When building long-term wealth through the stock market, it's important to find high-quality companies capable of sustained growth regardless of what the economy throws at them. Kinsale Capital (KNSL -0.15%) is one such company that has consistently delivered remarkable returns to its shareholders.
The company may not be a household name, but its stock has steadily climbed since its 2016 initial public offering (IPO). Since then, the stock has returned investors around 49% compounded annually -- enough to turn a $10,000 investment into a cool $263,100 today.
Kinsale Capital exhibits a robust business model and a strong ability to assess and price risk. Here's why it could continue to be a good buy for investors today.
Why insurers should be a part of your portfolio
Investing in insurance companies isn't exciting, but they can be a solid part of your diversified portfolio. Don't just take my word for it, though. Warren Buffett, one of the world's most successful long-term investors, has invested heavily in insurance companies in his six decades leading Berkshire Hathaway. He called those investments "a very large chunk of Berkshire's value."
What makes insurance investments appealing is the steady demand for the product and the insurer's pricing power. Robust demand comes from businesses and people wanting to protect themselves from unmitigated disasters, such as hurricanes, tornadoes, flooding, cybersecurity attacks, or product defect liabilities.
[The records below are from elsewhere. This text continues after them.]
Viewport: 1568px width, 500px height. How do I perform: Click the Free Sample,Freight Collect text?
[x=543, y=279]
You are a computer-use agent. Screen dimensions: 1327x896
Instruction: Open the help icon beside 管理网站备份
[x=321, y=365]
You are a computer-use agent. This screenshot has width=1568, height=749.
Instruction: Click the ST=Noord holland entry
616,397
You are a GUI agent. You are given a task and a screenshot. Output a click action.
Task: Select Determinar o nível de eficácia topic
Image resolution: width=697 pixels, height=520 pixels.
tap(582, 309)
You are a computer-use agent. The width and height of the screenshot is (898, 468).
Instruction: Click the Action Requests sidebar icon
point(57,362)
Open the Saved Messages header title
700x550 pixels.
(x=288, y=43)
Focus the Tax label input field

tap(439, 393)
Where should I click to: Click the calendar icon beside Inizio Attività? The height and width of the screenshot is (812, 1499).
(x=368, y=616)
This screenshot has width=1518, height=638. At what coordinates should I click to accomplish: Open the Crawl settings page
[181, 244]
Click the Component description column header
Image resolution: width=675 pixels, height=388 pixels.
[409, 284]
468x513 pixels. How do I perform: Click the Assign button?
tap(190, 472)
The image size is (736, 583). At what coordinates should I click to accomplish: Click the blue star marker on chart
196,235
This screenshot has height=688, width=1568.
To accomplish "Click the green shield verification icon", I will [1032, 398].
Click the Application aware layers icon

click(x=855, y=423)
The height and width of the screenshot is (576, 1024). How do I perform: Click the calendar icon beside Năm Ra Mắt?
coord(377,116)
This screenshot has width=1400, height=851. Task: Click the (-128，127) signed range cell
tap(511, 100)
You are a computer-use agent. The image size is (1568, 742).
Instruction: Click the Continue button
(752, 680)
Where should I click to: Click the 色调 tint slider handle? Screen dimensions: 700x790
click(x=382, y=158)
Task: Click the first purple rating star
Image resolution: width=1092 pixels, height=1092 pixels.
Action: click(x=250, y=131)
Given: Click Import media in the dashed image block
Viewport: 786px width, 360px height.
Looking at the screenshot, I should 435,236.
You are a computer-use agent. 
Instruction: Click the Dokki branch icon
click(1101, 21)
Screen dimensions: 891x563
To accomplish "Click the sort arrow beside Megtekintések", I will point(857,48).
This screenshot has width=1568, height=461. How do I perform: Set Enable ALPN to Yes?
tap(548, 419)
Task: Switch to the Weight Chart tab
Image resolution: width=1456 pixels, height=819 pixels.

This steady demand for insurance coverage ensures that insurers will always have business. It also gives insurers strong pricing power during times of rising prices. Because rising costs affect every insurer, the industry can raise its premiums charged to customers and fend off inflationary pressures. This pricing power is especially noticeable in insurers with stellar underwriting even more.
Kinsale is one of the best at pricing risk
As an excess and surplus (E&S) insurance company, Kinsale covers risks other insurers won't and has done a stellar job. Kinsale writes policies on risks that traditional insurers don't cover. Because the E&S industry isn't as tightly regulated, it has more flexibility on what it will cover and how much it will charge.
Since going public, Kinsale's average annual combined ratio has been 81%. In other words, the insurer earns $19 in underwriting profit for every $100 in premiums collected.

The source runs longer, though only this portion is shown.